__Цель задания__: Продолжите отрывок о саде в поэме Сото де Рохаса с того места, где он заканчивается.

Поэма структурируется не временем, а пространством. То, как расположен реальный сад, ведут ли его дорожки на запад или на север, принципиально важно не только для комментатора, который изначально ориентируется прежде всего на внетекстовую действительность, но и для самого поэта. По ходу прогулки-паломничества от первой террасы к седьмой он дает столь точные топографические указания, что по ним легко можно было бы начертить план всего сада. Очень важно, что поэма делится именно на террасы (пространственный принцип), а, например, не на дни.

Поэт стремится показать каждый уголок сада, каждое растение в его самом совершенном воплощении, почти в духе платоновских идей, а потому всякий раз выбирает самую благоприятную пору, будь то лето или весна, самое удачное освещение, будь то раннее утро или вечер. Нужно лишь, чтобы красота вещи была непревзойденной. Плоды, созревающие в разное время, собраны вместе в нескольких строчках, и глазу, уже привыкшему к спокойному созерцательному движению от террасы к террасе, от предмета к предмету, кажется, что и они следуют друг за другом (se suceden) не во времени, а в пространстве.

В этом смысле поэма в некоторой степени ориентируется на живопись. Но живописный эффект не единственная цель автора. Такая "конденсация" в ограниченном пространстве всех плодов, какие только способен принести сад в течение всего года, создает идеальную картину изобилия. Год перед лицом поэзии, а значит, и перед лицом вечности, для которой и создается поэма, концентрируется до некоего надвременного мгновения, абсолютного мига, включающего в себя все времена года и суток в их самом прекрасном проявлении.

Отнесенность к идеальному времени, сопоставимому с вечностью, придает пространству сада сакральный характер. Паломничество приобретает значение религиозного обряда. Описательная поэма становится символической.

Однако современники Сото де Рохаса, наделенные, как люди своей эпохи, обостренным чувством времени, прекрасно ощущали в поэме и тоску о бессмертии, и стремление преодолеть преходящую сущность всего земного, столь свойственные человеку Барокко. То, что в тексте "Рая, недоступного многим" присутствовало имплицитно, взяли на себя труд высказать и объяснить комментаторы.

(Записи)
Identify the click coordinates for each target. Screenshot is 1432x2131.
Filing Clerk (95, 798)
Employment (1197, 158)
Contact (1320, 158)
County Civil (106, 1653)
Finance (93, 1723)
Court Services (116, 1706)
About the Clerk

--

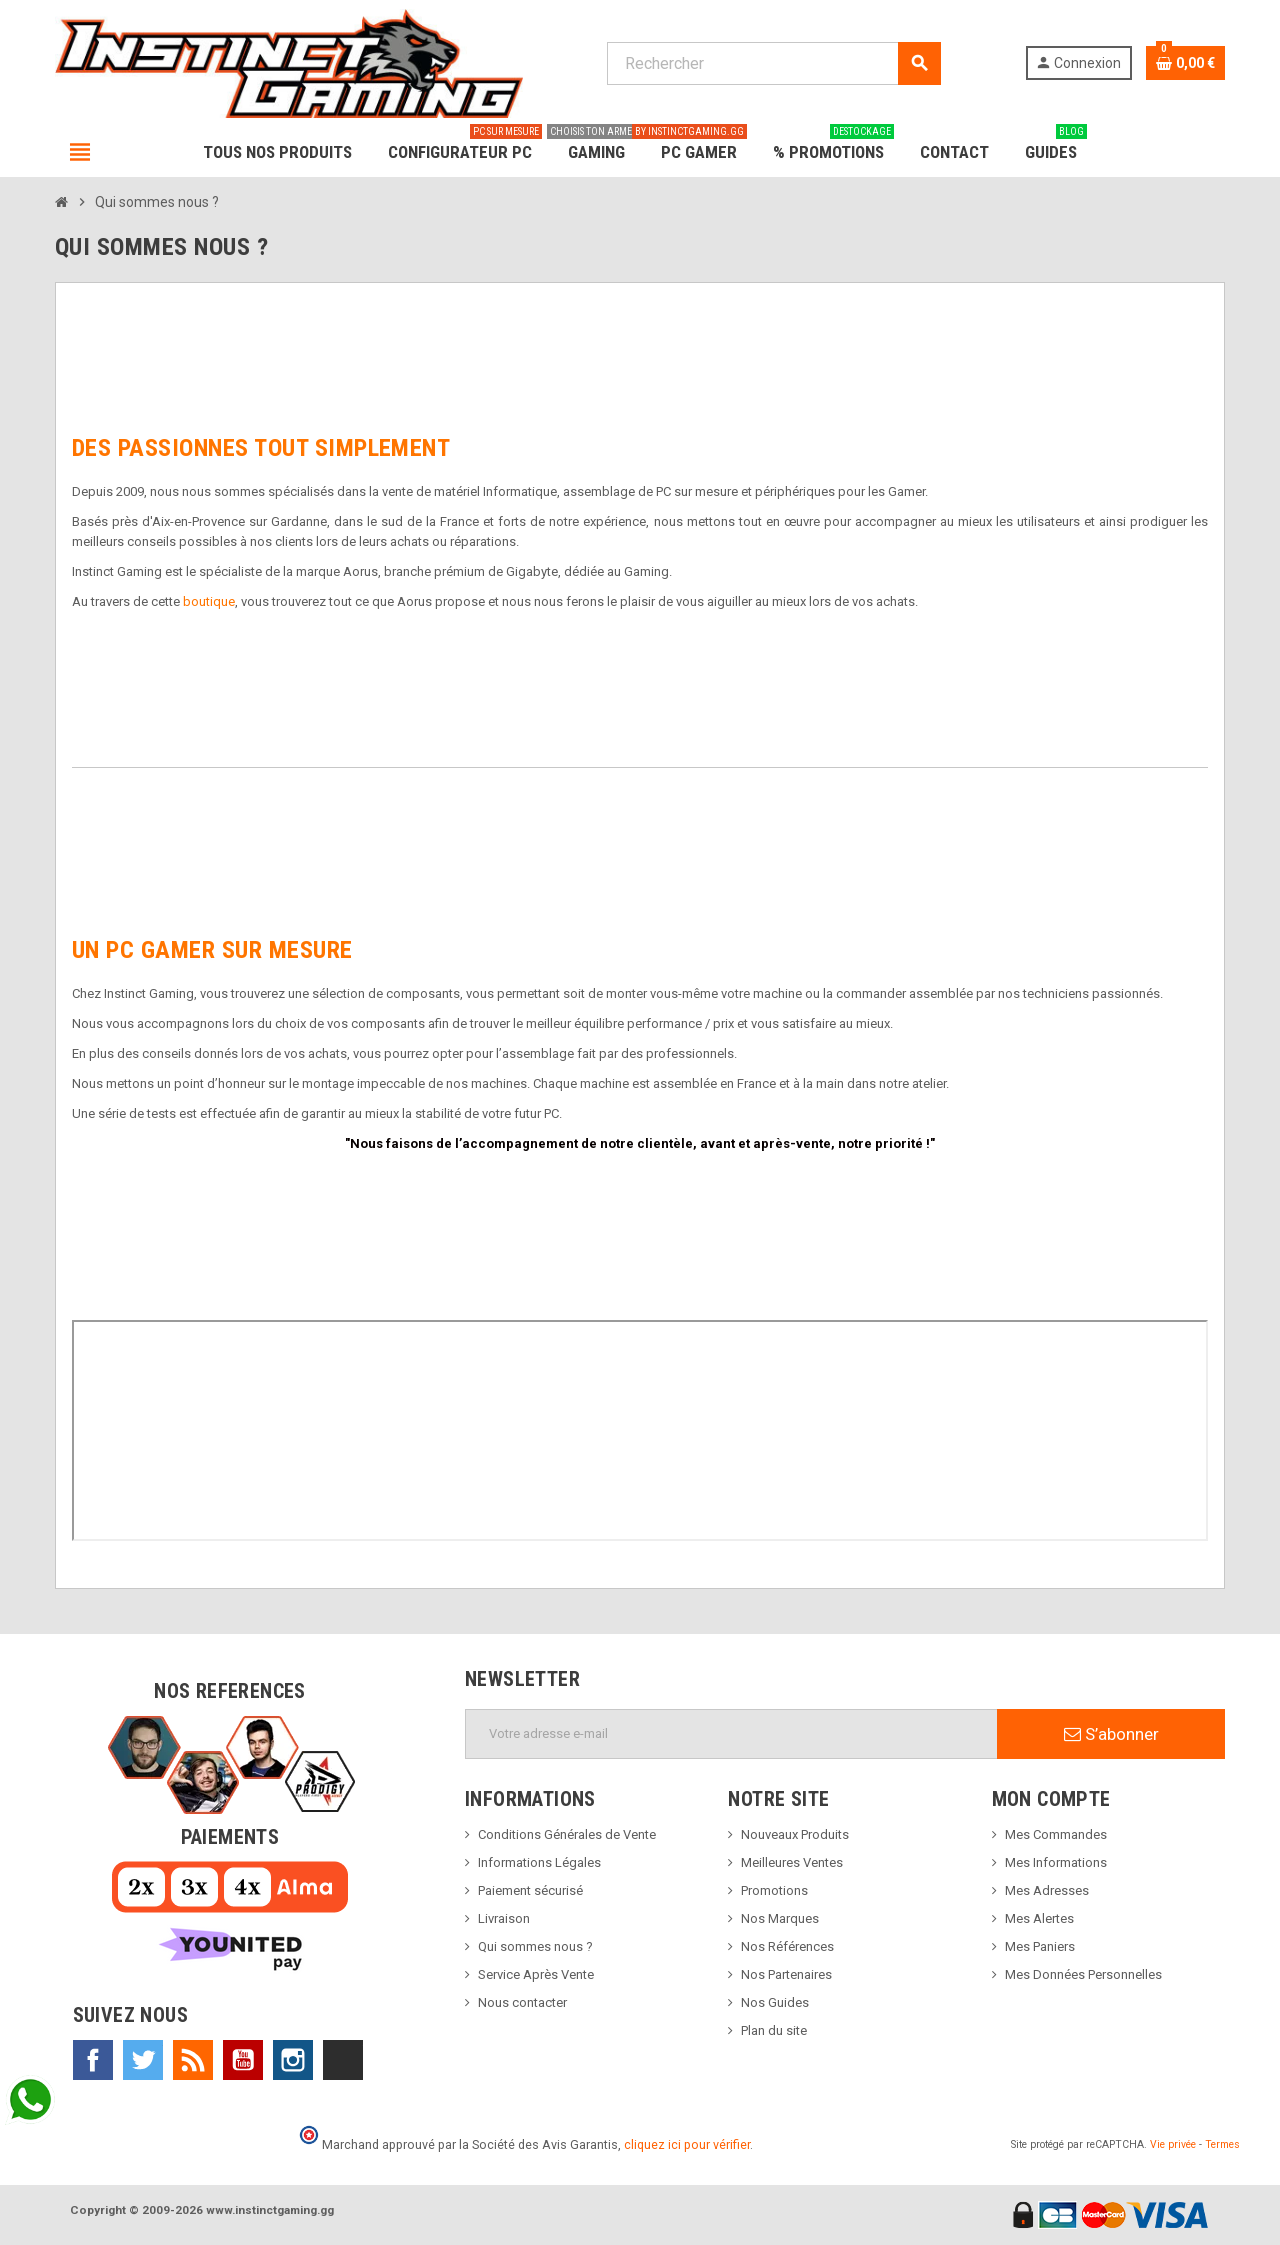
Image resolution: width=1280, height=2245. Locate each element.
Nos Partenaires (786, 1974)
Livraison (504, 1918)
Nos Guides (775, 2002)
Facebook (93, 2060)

__Ответ__:
Так, Франсиско Трильо-и-Фигероа и лиценсиат Бартоломе Рамон де Моралес видят цель поэмы именно в противостоянии безжалостному времени, в том, чтобы преодолеть смертный удел земной красоты. Мы уже приводили отрывок из комментария Трильо-и-Фигероа, а теперь позволим себе сопоставить его со словами Моралеса. "Не раз восхитившись,-пишет цензор,-цветущим красноречием <этих садов>..., я боялся, что столь прекрасное творение постигнет печальная судьба всех цветов, несчастье всех деревьев, произрастающих в мире, ибо они в краткий срок теряют яркость, и суровый Австр одним дуновением срывает с них листья и лепестки". Реальный сад прекрасен, но он нуждается в защите от времени. И только когда ученый садовник пересадил свои цветы на страницы поэмы, они стали науязвимыми.

V

Тема времени, имплицитно присутствующая в поэме, эксплицитно раскрывается только в комментарии. Текст и комментарий, "реализующий определенную программу герменевтики",4 дополняют друг друга, составляют единую систему. Отношения этого типа очень характерны для барочной литературы. Заметим, что именно в эпоху Барокко получают особое распространение такие жанры, как предисловие, комментарий, введение, посвящение.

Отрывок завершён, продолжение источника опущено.